• Material provided:

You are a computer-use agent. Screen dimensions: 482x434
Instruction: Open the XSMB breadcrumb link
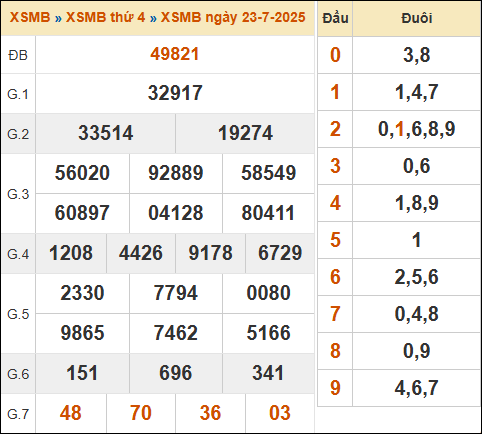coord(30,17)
* * *
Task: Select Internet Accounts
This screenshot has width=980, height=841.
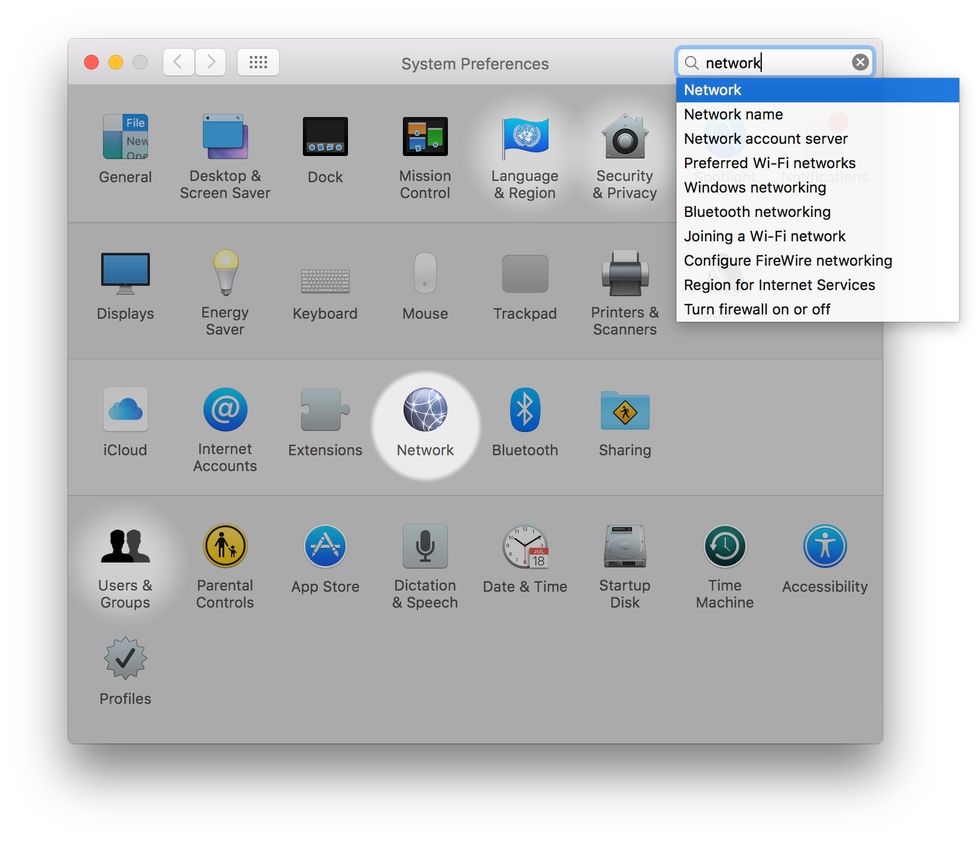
==
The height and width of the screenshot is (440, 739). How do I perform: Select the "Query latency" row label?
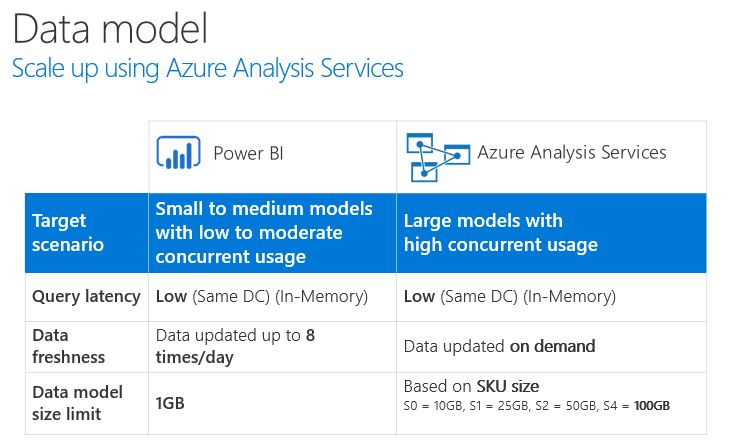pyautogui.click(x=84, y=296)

• Work request:
In the material above, locate the line containing "Task: Select Internet Accounts" and the line containing "This screenshot has width=980, height=841.". Transcribe exactly those two lines and every line between them, and nothing more.

• Exercise result:
Task: Select Internet Accounts
This screenshot has width=980, height=841.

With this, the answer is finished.